By Jessica Myers | Cronkite News
Arizona was identified Thursday as one of seven states where Democrats plan to “fight like hell” to turn the state government from red to blue in 2020.
Democrats still are in the minority in the Arizona Senate and House of Representatives. But after gains in the 2018 elections political experts in the state say a Democratic takeover is not out of the question, and one national Democratic organizer said she is “in it to win it in Arizona.”
“These dark red states are the targets that we believe we can flip this year,” said Jessica Post, president of the Democratic Legislative Campaign Committee, which kicked off its Flip Everything campaign Thursday.
Along with Arizona, the campaign is targeting statehouses in Texas, Iowa, Minnesota, Michigan, Pennsylvania and North Carolina. It has already put $1 million to support local Democrats running for state legislatures, by offering resources, training and support in those states, including $100,000 in early funding for the Arizona DLCC.
Post said the DLCC is planning on raising and spending $50 million nationwide in this election cycle.
Mike Noble, chief of research of OH Predictive Insights, said the DLCC’s goal of flipping the Arizona Legislature is not “unrealistic at all.”
“I would say Democrats that have typically been pretty downtrodden in the historically ruby-red state of Arizona, they’re emboldened this cycle,” Noble said. “It is very close now that the share of power could easily flip in the legislature.”
Republicans currently enjoy a 31-29 advantage in the Arizona House and a 17-13 advantage in the Senate, after losing a handful of seats to Democrats in 2018. Post hopes to continue those gains in 2020 and win Democratic majorities in each chamber.
“There’s a pretty decent possibility that Democrats could take over the chamber if Republicans aren’t watchful,” Noble said.
But Arizona House Majority Leader Warren Petersen, R-Gilbert, said Republicans are aware that Arizona is a targeted state, and that they are ready to work hard in 2020 to keep their majority.
He acknowledged that Arizona’s population growth is being driven by people from traditionally blue states like California and Illinois. Even though they “enjoy a registration advantage,” the state’s Republicans are not taking anything for granted, he said.
“We know that Trump’s going to be on the ticket and he’s going to bring out a lot of strong voters and strong support for him,” Petersen said.
“We feel good about 2020,” he said. “I think we feel like if we work hard and if we run good campaigns, we feel like we can keep the state red.”
Post said 2020 presents a once-in-a-generation opportunity to flip the state legislatures that will draw congressional and legislative redistricting maps for their states in 2022.
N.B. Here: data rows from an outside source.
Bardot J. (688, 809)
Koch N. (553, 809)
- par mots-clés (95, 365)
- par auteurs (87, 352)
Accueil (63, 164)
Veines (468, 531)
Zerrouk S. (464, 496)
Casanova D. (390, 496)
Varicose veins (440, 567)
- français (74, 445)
“We have this generational opportunity to change the composition of state legislatures, while also building out great infrastructure across the country in order to help the presidential nominee from the bottom up instead of the top down,” Post said.
“We’re building early infrastructure in these states by building up strong state legislative campaigns, these campaigns will ultimately benefit the nominee,” she said.
Since late 2016, the DLCC claims to have helped flip around 400 legislative seats to blue, according to its website, reclaiming the majority in eight chambers in the process. Post said her organization is watching a handful of states beginning to lean more left than before, such as Kansas and Wisconsin.
But she believes that day has come for Arizona.
“We’re only two seats away in the state House, three seats away in the Senate, this is increasingly a presidential battleground,” Post said, as well as having one of “the hottest U.S. Senate races in the country.”
Political consultant Jason Rose said Democrats are justified to be optimistic about their potential to turn Arizona blue, but he feels it will continue to lean a center-right state.
“While the red may not be quite as bright, it still leans that way,” Rose said. “And I can assure you, if the Democrats have success in 2020 and we have a President (Bernie) Sanders or President (Elizabeth) Warren, you’re going to see the Republicans rage back in a big way.”
He said there is a natural pushback when one party has held the majority for so long, as Republicans have in Arizona, controlling the legislature and the governor’s office for much of the last three decades.And if Arizona starts to lean blue, he said, “the natural rhythm of change will blow back in the Republican’s direction.”